Editor, The Spotlight:
On May 22, in an article entitled “IDA Signs off on Vista Tax Break,” the Spotlight Newspaper reported that the Bethlehem IDA (BIDA) board decided against using the Town’s webcast system to transmit their meetings over the Internet and will not create a digital copy of meetings for public access. The report stated that the BIDA board, “… opted to not begin webcasting their meetings, arguing it might limit open discussion.”
Public officials who believe in open and transparent government might feel the hair on the back of their neck stand on end when reading about the BIDA board’s decision. Their action was taken despite the fact that the Town has spent a considerable amount of money on webcasting technology to ensure open and transparent access to deliberations. It should also be noted that currently all other governmental boards within the Town of Bethlehem use this webcasting, and recording technology to provide residents with access to deliberations. It would appear from their statement that the BIDA board prefers to operate behind closed doors with minimal public scrutiny.

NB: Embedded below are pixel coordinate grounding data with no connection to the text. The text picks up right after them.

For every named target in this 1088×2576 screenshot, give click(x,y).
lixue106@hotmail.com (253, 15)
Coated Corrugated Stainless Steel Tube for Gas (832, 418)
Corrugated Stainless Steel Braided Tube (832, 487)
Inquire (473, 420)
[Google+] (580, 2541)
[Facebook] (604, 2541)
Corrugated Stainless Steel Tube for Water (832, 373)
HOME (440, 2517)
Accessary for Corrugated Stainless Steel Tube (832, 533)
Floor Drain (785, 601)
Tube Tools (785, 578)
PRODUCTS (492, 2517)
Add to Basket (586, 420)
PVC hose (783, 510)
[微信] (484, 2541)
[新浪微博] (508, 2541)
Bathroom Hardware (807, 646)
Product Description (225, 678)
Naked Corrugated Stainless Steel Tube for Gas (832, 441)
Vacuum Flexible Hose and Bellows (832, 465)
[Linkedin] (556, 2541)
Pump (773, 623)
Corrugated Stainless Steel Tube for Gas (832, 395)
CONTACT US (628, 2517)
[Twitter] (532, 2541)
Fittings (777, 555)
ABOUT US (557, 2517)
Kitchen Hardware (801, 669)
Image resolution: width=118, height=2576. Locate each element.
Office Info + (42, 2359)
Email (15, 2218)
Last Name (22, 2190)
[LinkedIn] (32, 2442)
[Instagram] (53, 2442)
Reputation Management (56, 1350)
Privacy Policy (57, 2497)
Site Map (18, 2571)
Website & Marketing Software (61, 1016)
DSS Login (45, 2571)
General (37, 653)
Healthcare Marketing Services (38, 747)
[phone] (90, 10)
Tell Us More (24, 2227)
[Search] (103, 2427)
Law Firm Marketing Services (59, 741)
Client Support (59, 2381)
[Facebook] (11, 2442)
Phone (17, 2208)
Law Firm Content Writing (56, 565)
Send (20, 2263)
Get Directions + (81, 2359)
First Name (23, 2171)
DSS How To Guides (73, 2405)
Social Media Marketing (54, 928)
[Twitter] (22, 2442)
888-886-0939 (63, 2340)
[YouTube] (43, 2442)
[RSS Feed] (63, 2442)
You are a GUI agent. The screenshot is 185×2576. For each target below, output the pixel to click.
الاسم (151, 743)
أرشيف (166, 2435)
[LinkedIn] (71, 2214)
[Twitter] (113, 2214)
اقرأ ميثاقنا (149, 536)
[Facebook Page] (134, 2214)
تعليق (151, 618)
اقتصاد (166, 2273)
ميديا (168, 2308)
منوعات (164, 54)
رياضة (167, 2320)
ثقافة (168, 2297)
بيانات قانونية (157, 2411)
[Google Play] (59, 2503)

At the urging of some political leaders, the BIDA board has made some questionable decisions regarding tax abatements at the Vista Tech Park. These abatements were awarded for the purpose of assisting the developer sell his commercial space, not on the economic merits of the application. The result is that, contrary to their published guidelines, BIDA has awarded 100 percent property taxes abatements to a grocery store, two bank branches and a largely vacant building. Unfortunately, the same political leaders who have urged BIDA to approve these developer tax breaks have chosen to remain mum on the issue of BIDA transparency.
Bethlehem residents do not select the members of the BIDA board and we have minimal influence over their decisions. That responsibility falls to the elected officials on our Town Board. I believe the Town Board must require the BIDA board to provide better access to information regarding their deliberations and to implement greater oversight. We should expect that the interests of our elected and appointed officials rest primarily with the taxpayers and not with the developers. The content of the BIDA board’s discussions should not be hindered by who is or isn’t watching.